Now, however, he has, as he himself observed, staked all his political capital on one spin of the political wheel. TOP09 has a bland but broadly right-of-centre programme, which all about clean and straightfoward politics and getting things done and balancing market forces and social resposibility. And, of course, it’s Europhile and Atlanticist. Anyone with a long enough memory will be distinctly reminded of the programme of the now defunct Freedom Union, which broke away from ODS with much hullabaloo in 2008. The early indications for TOP09 – despite being well financed (14 million crowns in donations from businesspeople and wealthy supporters – one of 11 million), having linked up with movement of local independent mayors and, at last, got a new party logo – look less promising. The party has recorded poll preferences of 2% and 3.5%, which suggest a less than stunning entry onto the Czech political stage (if any) in October’s early elections.

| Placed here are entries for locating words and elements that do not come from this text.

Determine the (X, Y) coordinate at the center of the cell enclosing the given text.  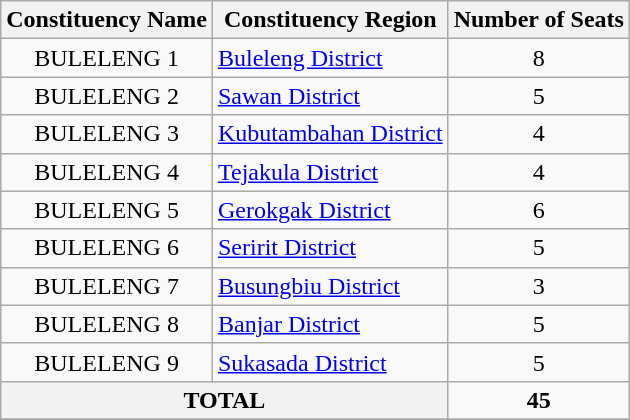
Busungbiu District (330, 286)
8 (538, 58)
Banjar District (330, 324)
Buleleng District (330, 58)
BULELENG 5 (107, 210)
Kubutambahan District (330, 134)
Constituency Name (107, 20)
BULELENG 9 (107, 362)
3 (538, 286)
BULELENG 7 (107, 286)
BULELENG 4 (107, 172)
Tejakula District (330, 172)
Sawan District (330, 96)
6 (538, 210)
BULELENG 3 (107, 134)
45 (538, 400)
Constituency Region (330, 20)
BULELENG 2 (107, 96)
TOTAL (224, 400)
BULELENG 6 (107, 248)
BULELENG 8 (107, 324)
Sukasada District (330, 362)
Seririt District (330, 248)
Gerokgak District (330, 210)
Number of Seats (538, 20)
BULELENG 1 (107, 58)
From the cell containing the given text, extract its center point as (X, Y) coordinate. 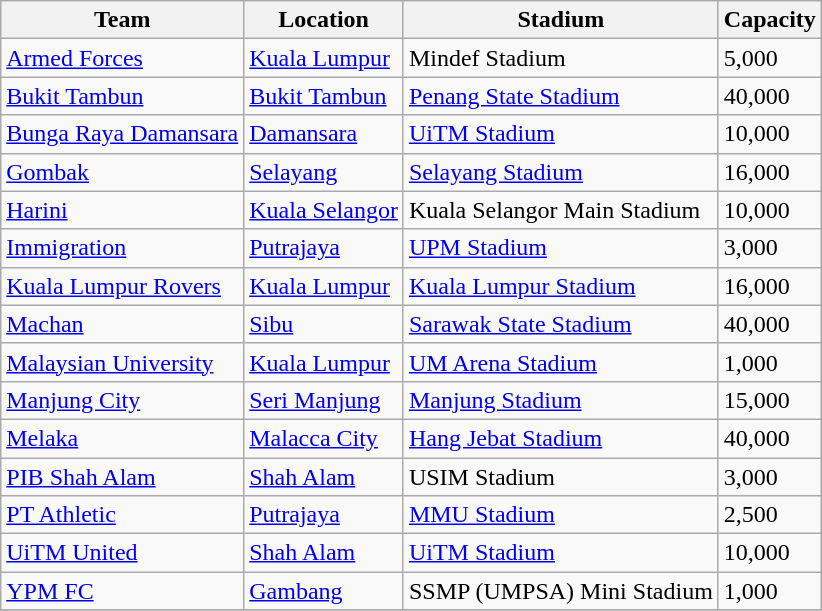
Sibu (324, 324)
Selayang (324, 172)
Manjung City (122, 400)
Damansara (324, 134)
Sarawak State Stadium (560, 324)
USIM Stadium (560, 477)
Location (324, 20)
Kuala Selangor Main Stadium (560, 210)
Stadium (560, 20)
Kuala Lumpur Rovers (122, 286)
SSMP (UMPSA) Mini Stadium (560, 591)
YPM FC (122, 591)
Armed Forces (122, 58)
Bunga Raya Damansara (122, 134)
MMU Stadium (560, 515)
UM Arena Stadium (560, 362)
Penang State Stadium (560, 96)
5,000 (770, 58)
Immigration (122, 248)
Team (122, 20)
15,000 (770, 400)
2,500 (770, 515)
Malaysian University (122, 362)
Melaka (122, 438)
Kuala Selangor (324, 210)
Capacity (770, 20)
Seri Manjung (324, 400)
Harini (122, 210)
Mindef Stadium (560, 58)
UiTM United (122, 553)
PIB Shah Alam (122, 477)
Gombak (122, 172)
Machan (122, 324)
Manjung Stadium (560, 400)
Hang Jebat Stadium (560, 438)
Gambang (324, 591)
PT Athletic (122, 515)
Kuala Lumpur Stadium (560, 286)
Malacca City (324, 438)
UPM Stadium (560, 248)
Selayang Stadium (560, 172)
For the text-containing cell, return its midpoint in (X, Y) coordinate format. 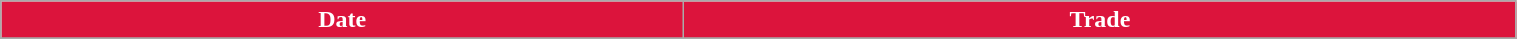
Date (342, 20)
Trade (1100, 20)
Detect which cell encompasses the target text, then output its [x, y] center coordinate. 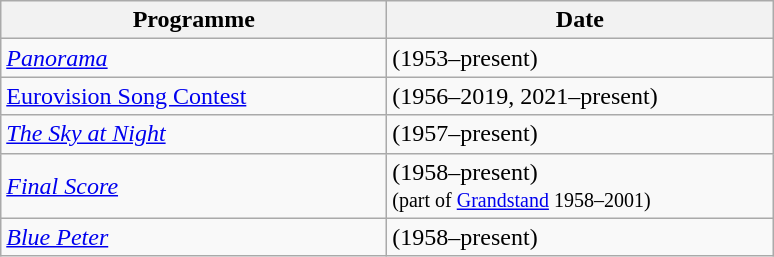
Programme [194, 20]
(1953–present) [580, 58]
(1957–present) [580, 134]
Panorama [194, 58]
Eurovision Song Contest [194, 96]
Blue Peter [194, 237]
(1958–present) [580, 237]
(1956–2019, 2021–present) [580, 96]
Date [580, 20]
Final Score [194, 186]
(1958–present)(part of Grandstand 1958–2001) [580, 186]
The Sky at Night [194, 134]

On the other hand, the party might just be poised for a late and effective pre-election surge: the Freedom Union, you will remember peaked too early in the polls before the 1998 elections and never really recovered. Perhaps TOP09 will match the Czech Greens’ rather better timed picking up of momentum in 2006. And, of course, in Mr Schwarzenberg they’ve got a fascinating political figure. And, you will remember, exiled aristos turned political independents do have a certain political track record in the region. Bulgaria’s exiled king Simeon II stormed to political success and turned the Bulgarian party system upside down in 2001 (his former bodyguard’s party GERB has now just repeated the trick) and, more recently, the Hungarian Democratic Forum saved itself from political death by fielding Prince George Habsburg, grandson of Hungary’s last king and former head of the Hungarian Red Cross, as the number 2 on its European elections list last June.

This seems reflects a rather interesting mix of anti-political perception of remnants of Central European aristocracy as special breed of charismatic and cultured technocrats, who can step down into the grim and graft of the political arena, work a little stardust and provide honest and non-partisan solutions no-one else could manage: their education and polish, so it is said, makes them confident movers and shakers, their cosmopolitan background chimes with ideals of an integrated and united Europe, and their long-settled family wealth makes them impervious to the blandishments of corruptin – after all, why take a bribs when you own large chunks of Switzterland.

I’m not sure if I entirely like this buy this argument, which seems to be just a snobbish veneer applied to what is really an form of anti-political populism. For my money Mr Svoboda was just as a good a Foreign Minister as Mr Schwarzenberg. But it’s certainly true that Mr Schwarzenberg and TOP09 – if they can somehow gain the Czech equivalent of Big Mo over the summer – may be the last best hope for the Czech centre-right. On most other scenario, no matter how well the Civic Democrats do – and they are currently ahead in the polls – they will as in 2006 have no allies strong enough to build a parliamentary majority. And that leaves us looking at either a minority Social Democrat(-led) government helped into power by the Communists, or some kind of ill tempered Grand Coalition between Civic and Social Democrats.